-- BEGIN EXCERPTED DATA --

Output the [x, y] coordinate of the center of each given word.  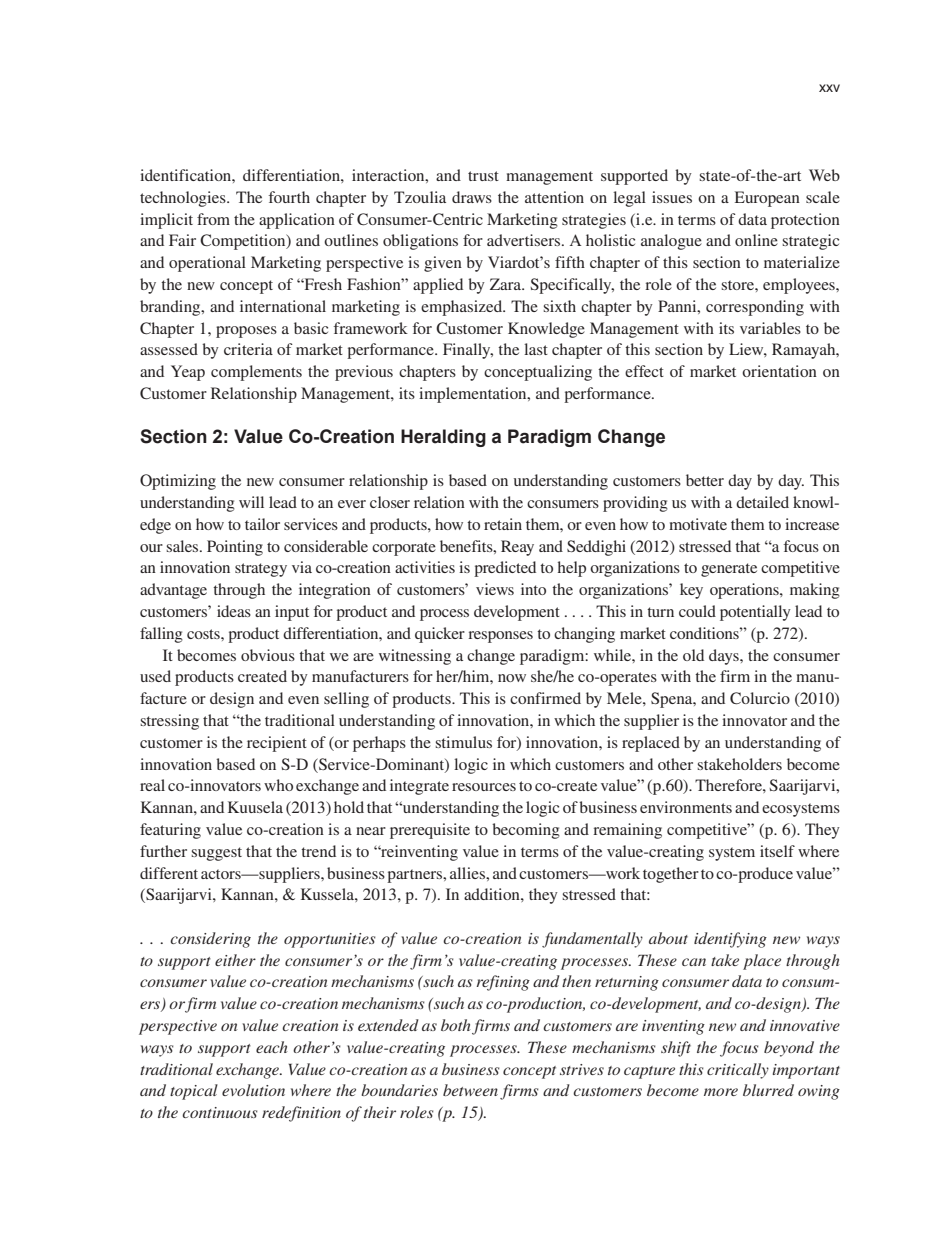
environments [686, 807]
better [705, 480]
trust [483, 176]
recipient [277, 744]
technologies [184, 199]
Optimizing [178, 482]
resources [484, 787]
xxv [829, 88]
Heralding [443, 438]
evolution [253, 1090]
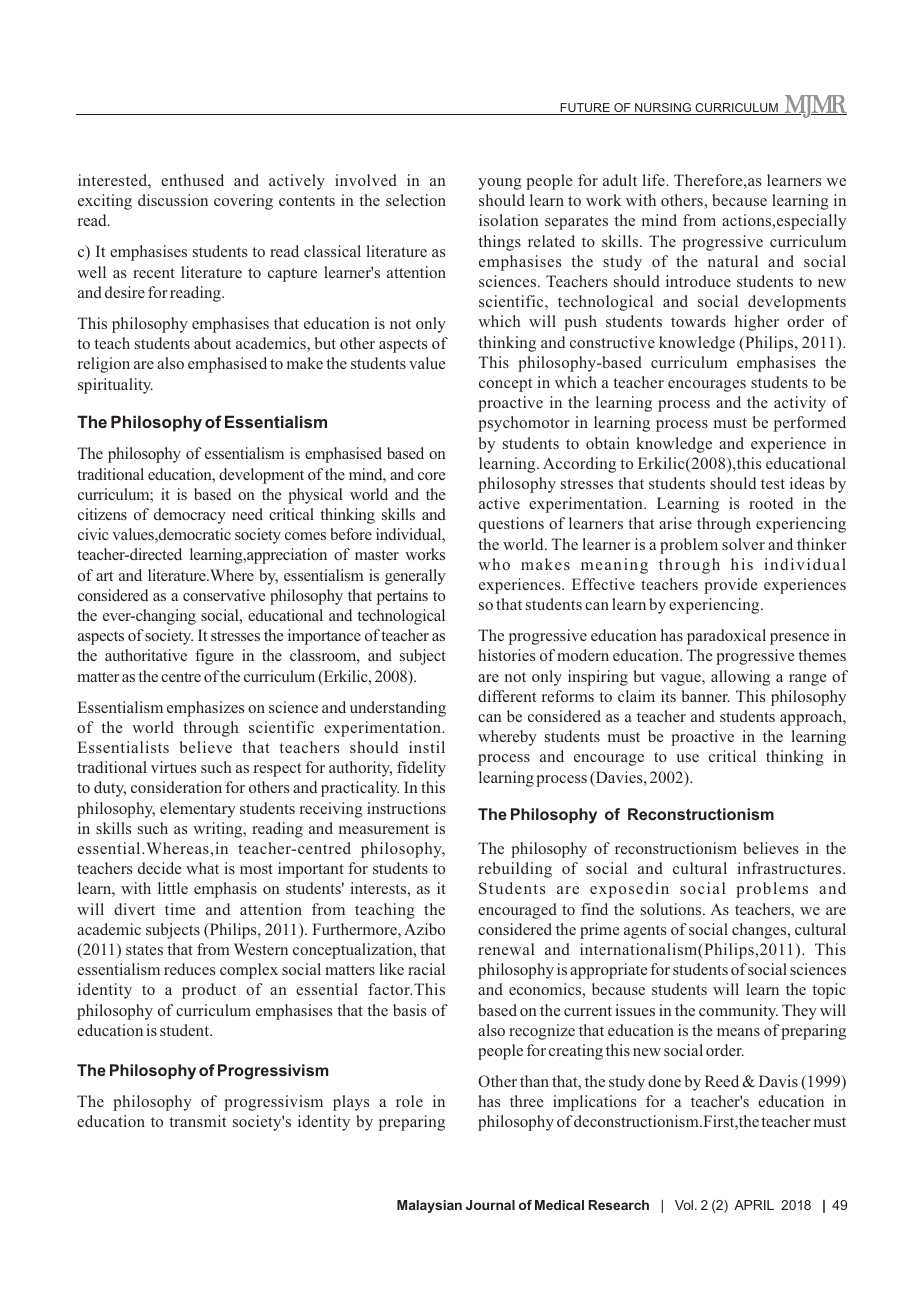  What do you see at coordinates (212, 343) in the document?
I see `about` at bounding box center [212, 343].
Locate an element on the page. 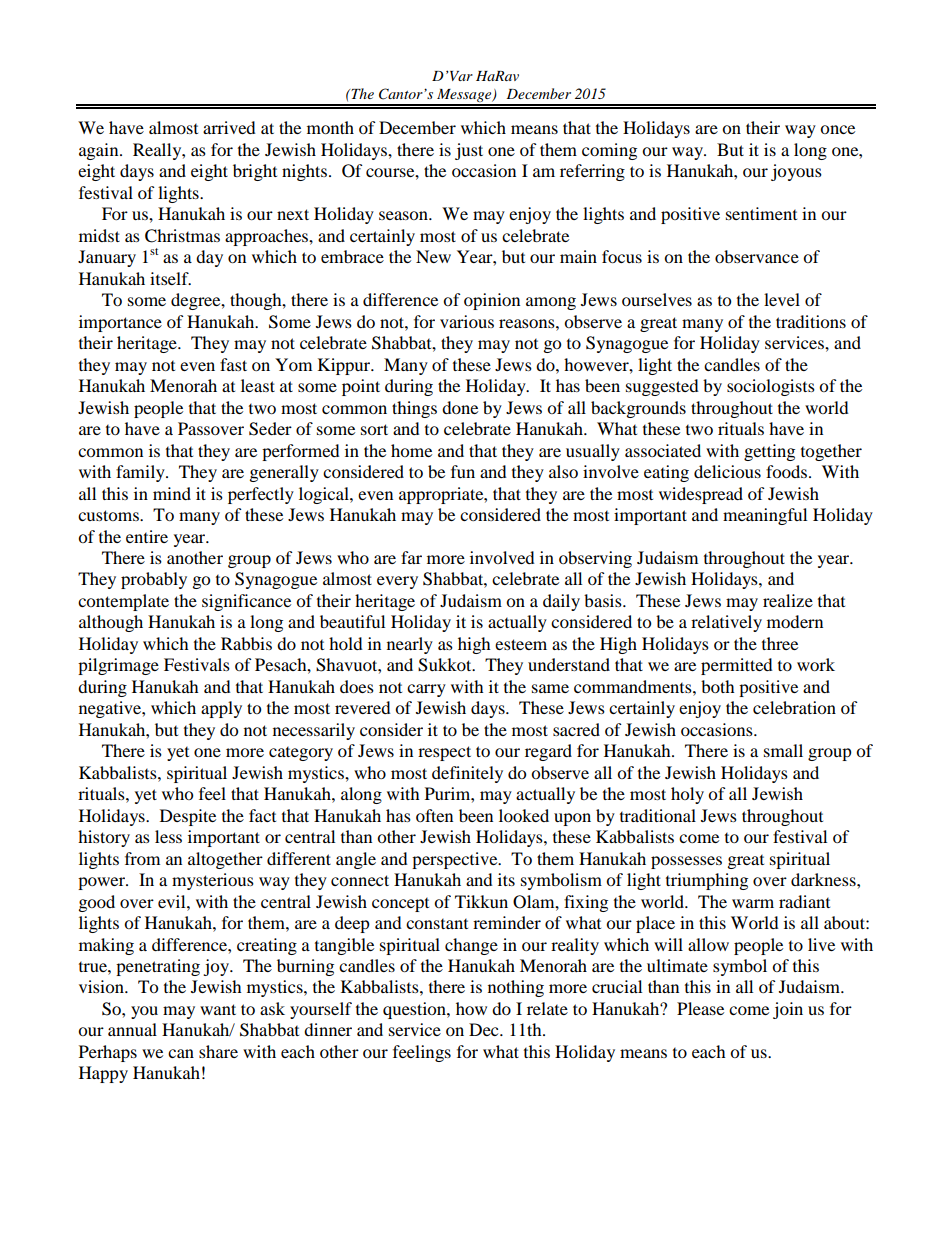  arrived is located at coordinates (229, 127).
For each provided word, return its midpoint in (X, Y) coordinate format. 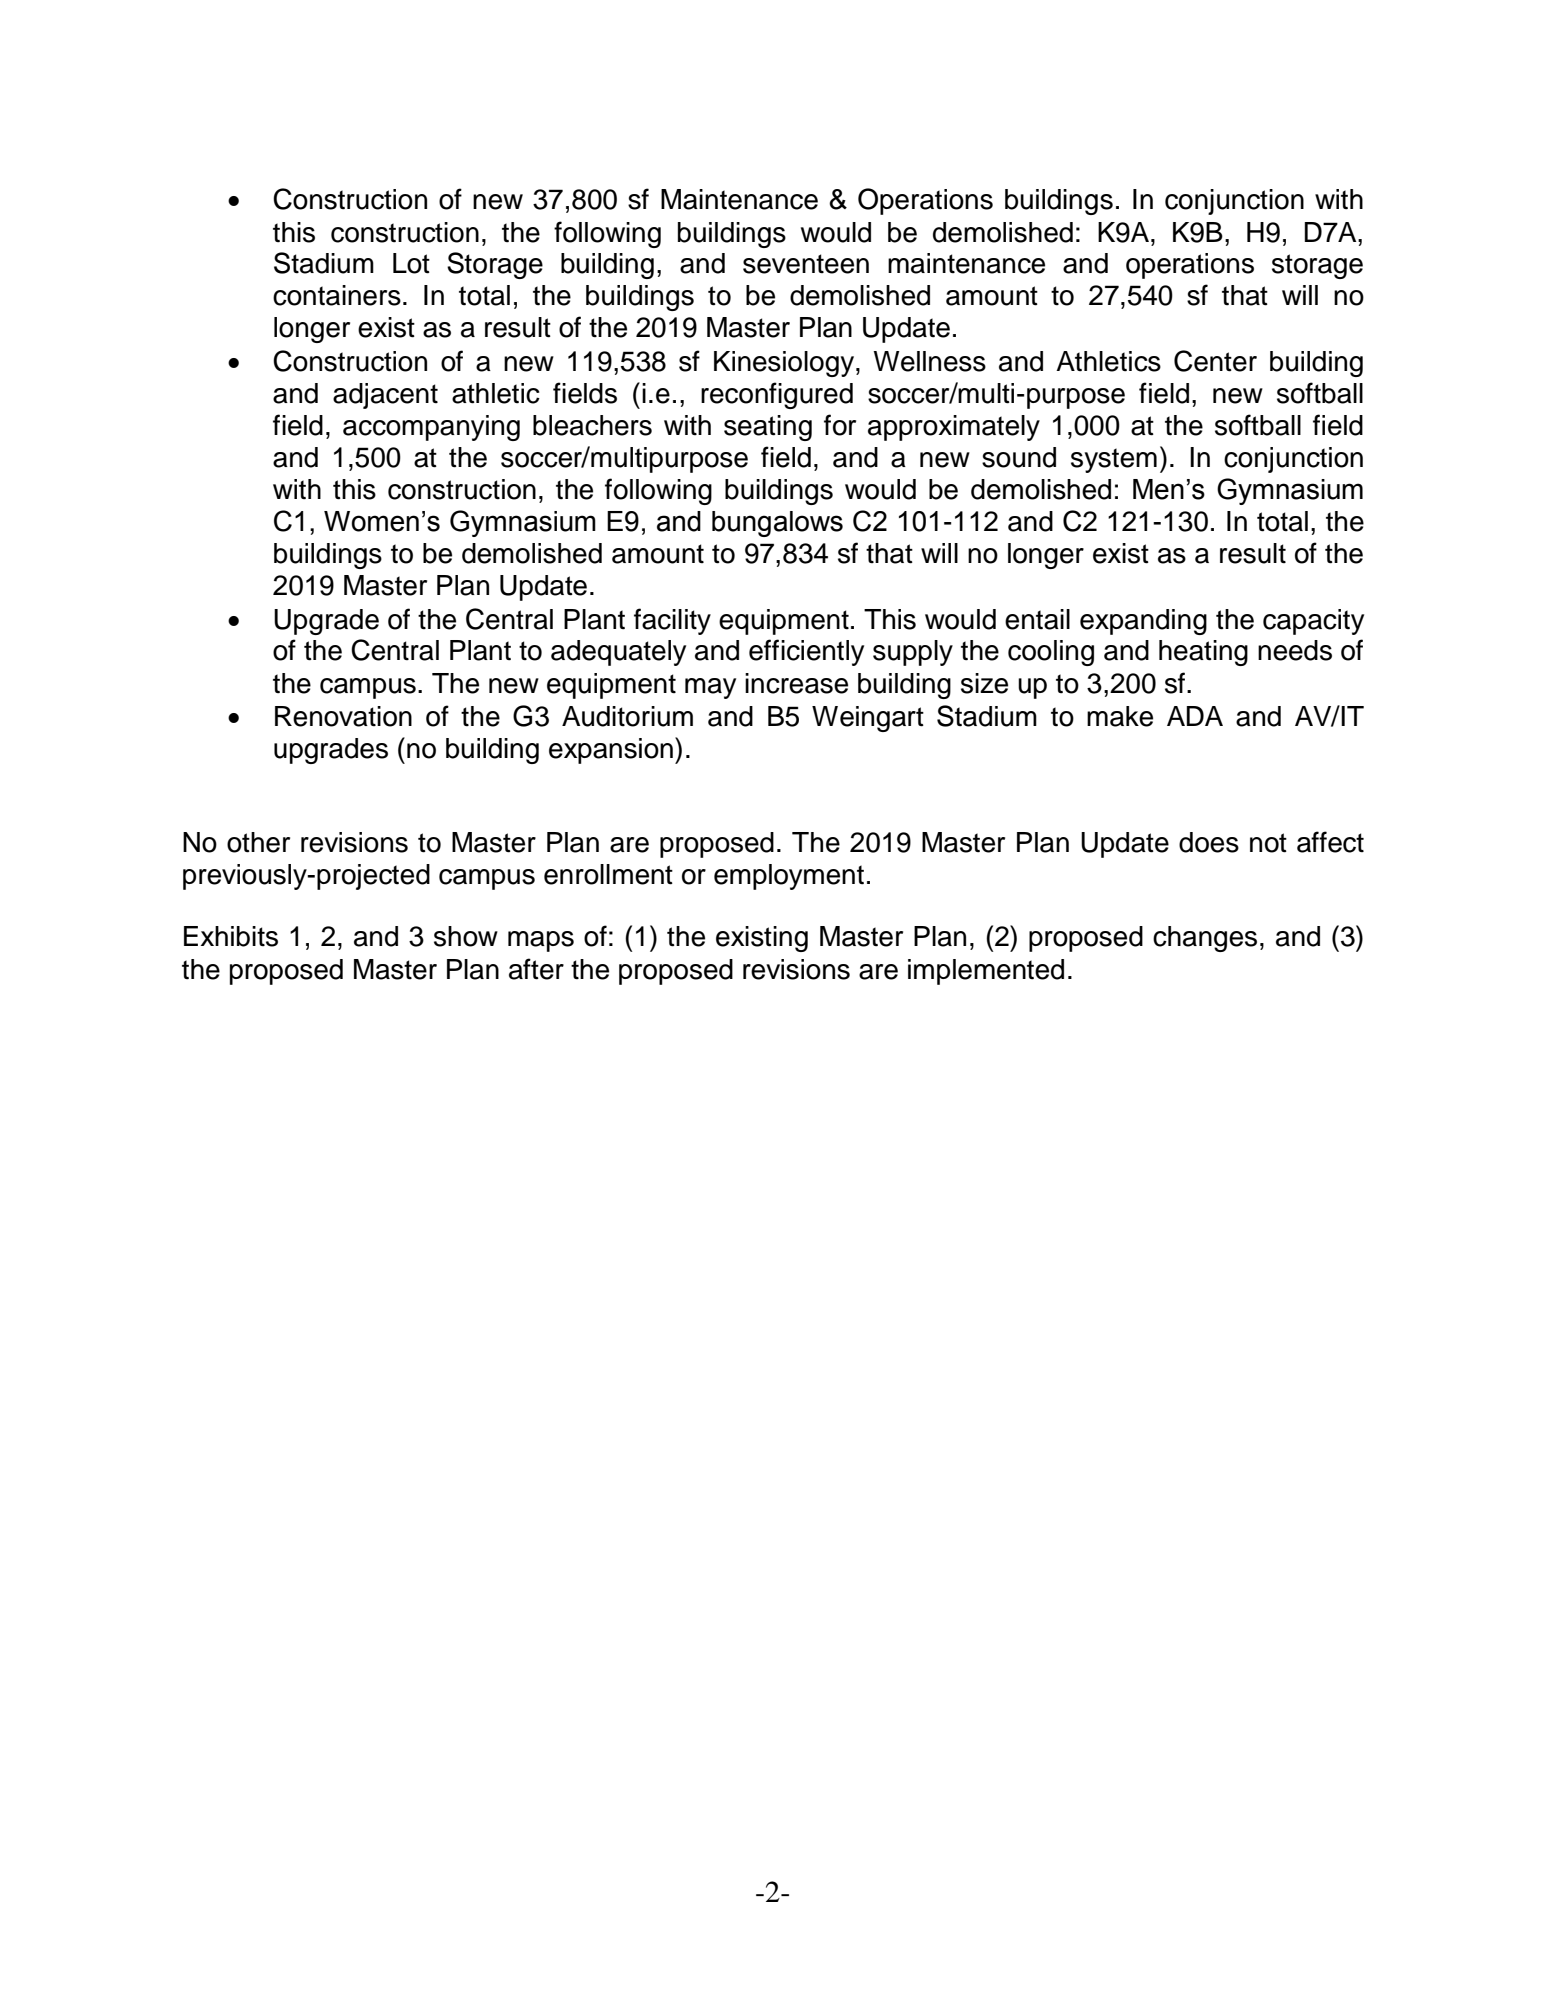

-- END EXCERPTED DATA --

## EXERCISE AIM
Starting at the beginning of the data and going on through the line with "Heralding [443, 438]", give each line as a Markdown table with the columns Row and Line. Skip blank lines and leave out the pictures.

## IN RESPONSE
| Row | Line |
|---|---|
| 1 | Output the [x, y] coordinate of the center of each given word.   |
| 2 | environments [686, 807] |
| 3 | better [705, 480] |
| 4 | trust [483, 176] |
| 5 | recipient [277, 744] |
| 6 | technologies [184, 199] |
| 7 | Optimizing [178, 482] |
| 8 | resources [484, 787] |
| 9 | xxv [829, 88] |
| 10 | Heralding [443, 438] |